» **Exercise goal**
Search the records for the line with "Viewport: 660px width, 560px height.". Output that line and each line after it, exactly, and stop at the end; omit pictures.

» **Excerpted data**
*-*-*

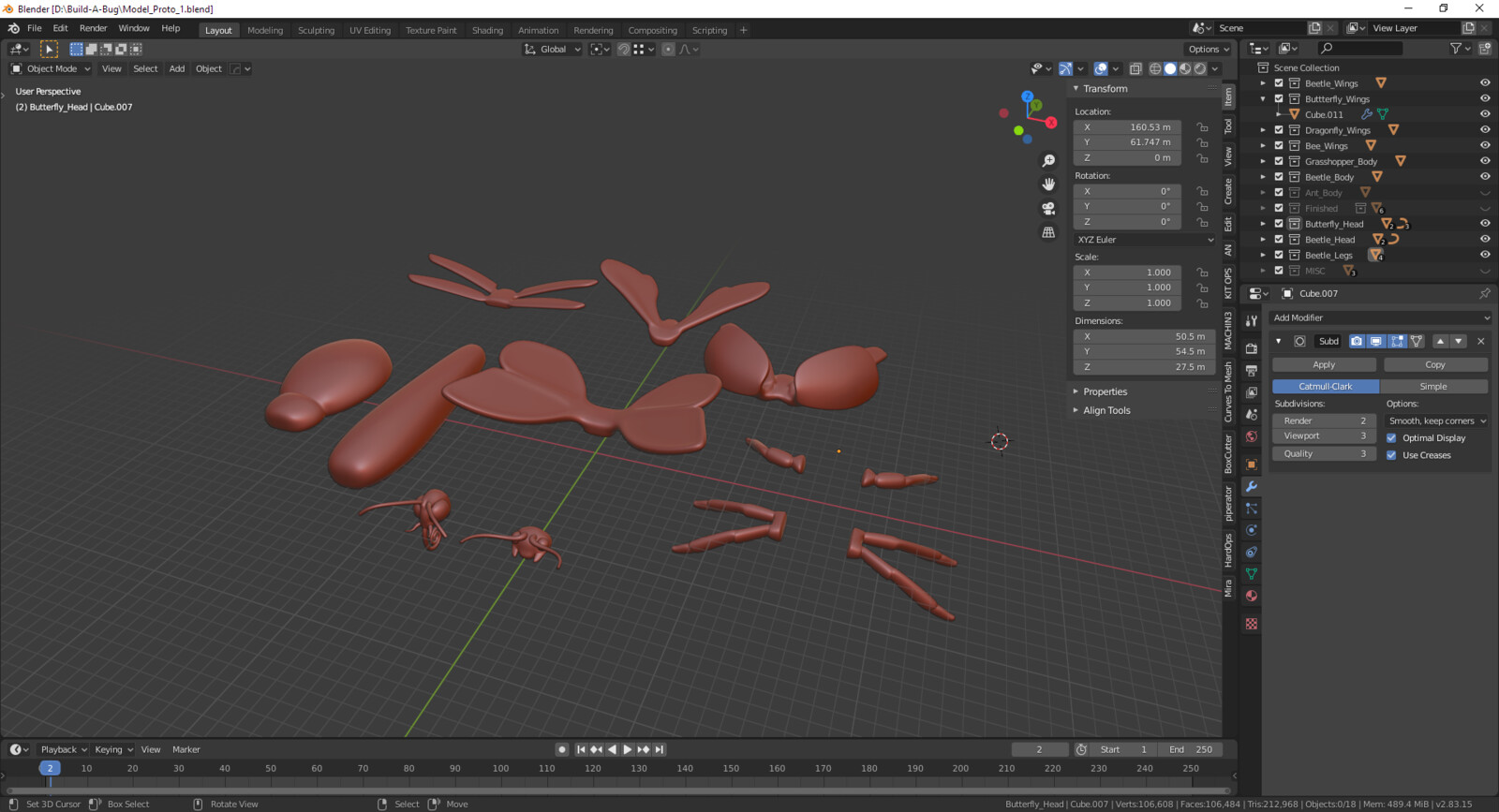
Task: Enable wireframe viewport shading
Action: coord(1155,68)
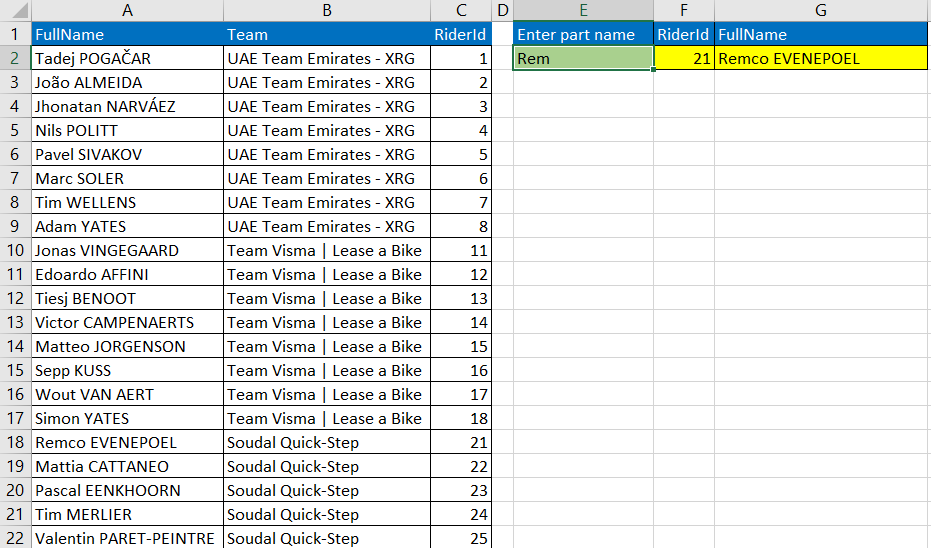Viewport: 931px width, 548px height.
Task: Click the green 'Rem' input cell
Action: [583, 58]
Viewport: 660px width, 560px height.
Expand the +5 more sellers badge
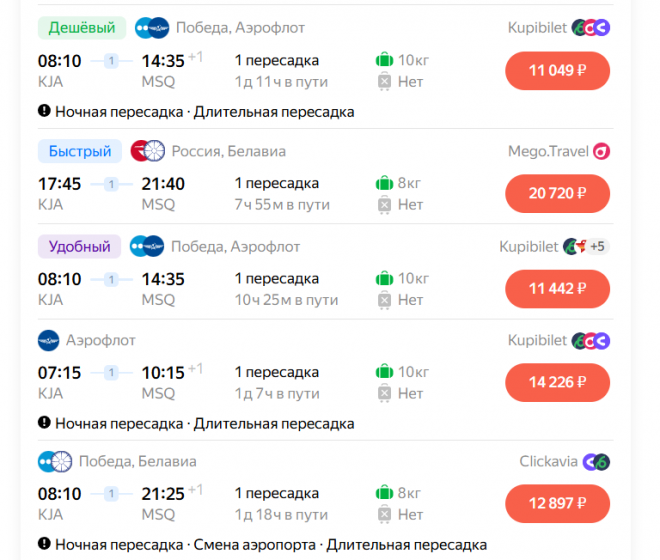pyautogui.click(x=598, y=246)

*-*-*

» **Problem solution**
Viewport: 660px width, 560px height.
Expand the +5 more sellers badge
pyautogui.click(x=598, y=246)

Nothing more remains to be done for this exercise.